X
Finance

Cable & Wireless shareholders approve $1.67bn Vodafone buyout

Cable & Wireless Worldwide can now be bought by mobile phone giant Vodafone following a major shareholder's approval of the deal. But it wasn't smooth sailing until close to the vote itself.
Written by Zack Whittaker, Contributor

Cable & Wireless Worldwide shareholders have overwhelmingly agreed to a takeover worth £1.04 billion ($1.67bn) in cash by mobile phone giant Vodafone.

The cable behemoth operates a series of high-speed networks to police and governments, along with owning a vast array of more than 400,000 kilometers of undersea cables connecting around 150 countries.

The mobile phone giant is now the second-largest telecoms company in the U.K. after British Telecom.

It also operates the largest fibre network in the U.K.; one of the reasons Vodafone wanted to buy the company in the first place.

The move allows Vodafone to break away from BT's infrastructure, which it had heavily relied on before the deal.

But the deal was close to being vetoed by a major shareholder that believed the company could be worth more.

Bermuda-based Orbis, which owns 19 percent of Cable & Wireless Worldwide, caved into the bid at the eleventh-hour after admitting the deal would likely go ahead sooner or later.

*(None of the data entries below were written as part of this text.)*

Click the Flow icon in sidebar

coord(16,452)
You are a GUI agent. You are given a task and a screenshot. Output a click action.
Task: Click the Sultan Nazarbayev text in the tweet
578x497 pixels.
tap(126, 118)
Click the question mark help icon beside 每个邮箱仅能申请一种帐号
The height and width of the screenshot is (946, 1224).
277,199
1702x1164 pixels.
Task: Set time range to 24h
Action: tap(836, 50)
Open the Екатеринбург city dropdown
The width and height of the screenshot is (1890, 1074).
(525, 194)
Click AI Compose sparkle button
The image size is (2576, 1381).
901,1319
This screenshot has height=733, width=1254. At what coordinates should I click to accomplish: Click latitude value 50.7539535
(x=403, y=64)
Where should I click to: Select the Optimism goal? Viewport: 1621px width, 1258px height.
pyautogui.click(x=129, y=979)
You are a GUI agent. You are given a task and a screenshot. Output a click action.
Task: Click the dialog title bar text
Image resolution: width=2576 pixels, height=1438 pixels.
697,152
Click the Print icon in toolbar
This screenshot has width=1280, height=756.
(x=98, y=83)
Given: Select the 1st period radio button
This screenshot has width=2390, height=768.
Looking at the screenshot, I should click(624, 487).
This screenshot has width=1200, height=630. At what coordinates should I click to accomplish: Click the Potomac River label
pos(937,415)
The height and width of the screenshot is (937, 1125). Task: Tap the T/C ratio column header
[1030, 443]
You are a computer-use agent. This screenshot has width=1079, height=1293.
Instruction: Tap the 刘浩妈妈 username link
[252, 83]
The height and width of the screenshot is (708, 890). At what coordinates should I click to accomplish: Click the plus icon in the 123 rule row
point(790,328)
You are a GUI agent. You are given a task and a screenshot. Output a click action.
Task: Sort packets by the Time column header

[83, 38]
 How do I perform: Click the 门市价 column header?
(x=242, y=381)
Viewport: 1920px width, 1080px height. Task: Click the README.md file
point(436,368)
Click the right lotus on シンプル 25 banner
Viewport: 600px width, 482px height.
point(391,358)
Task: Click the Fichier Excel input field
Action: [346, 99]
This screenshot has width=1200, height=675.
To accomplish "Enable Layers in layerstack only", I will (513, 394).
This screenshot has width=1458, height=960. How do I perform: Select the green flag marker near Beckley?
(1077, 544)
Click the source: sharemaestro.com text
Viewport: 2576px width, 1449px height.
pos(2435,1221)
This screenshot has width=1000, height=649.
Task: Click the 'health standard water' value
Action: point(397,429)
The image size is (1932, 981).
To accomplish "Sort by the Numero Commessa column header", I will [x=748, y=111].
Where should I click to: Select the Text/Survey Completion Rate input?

The major shareholder had threatened not to pass the deal claiming 38p ($0.62) a share undervalued the company. But Orbis wanted something in the region of 40--45p ($0.62--$0.70) per share.

Vodafone actually bumped the figure from its 32p ($0.51) a share at market close on April 23 to sweeten the deal. Having said that, Vodafone is paying around 2 percent less than what Cable & Wireless Worldwide was worth on average during the past 12-months.

Vodafone needed 75 percent of the shareholder vote, but only managed 58.8 percent before the vote. But only 60 percent of shareholders were able to vote in the emergency meeting.

Orbis would have knocked the total over the magic mark. In the end, the tally reached a majority of 78.7 percent share --- but Orbis threw its weight behind the bid to round up to a firm 99.1 percent.

Both Cable & Wireless Worldwide and Vodafone were up at market close.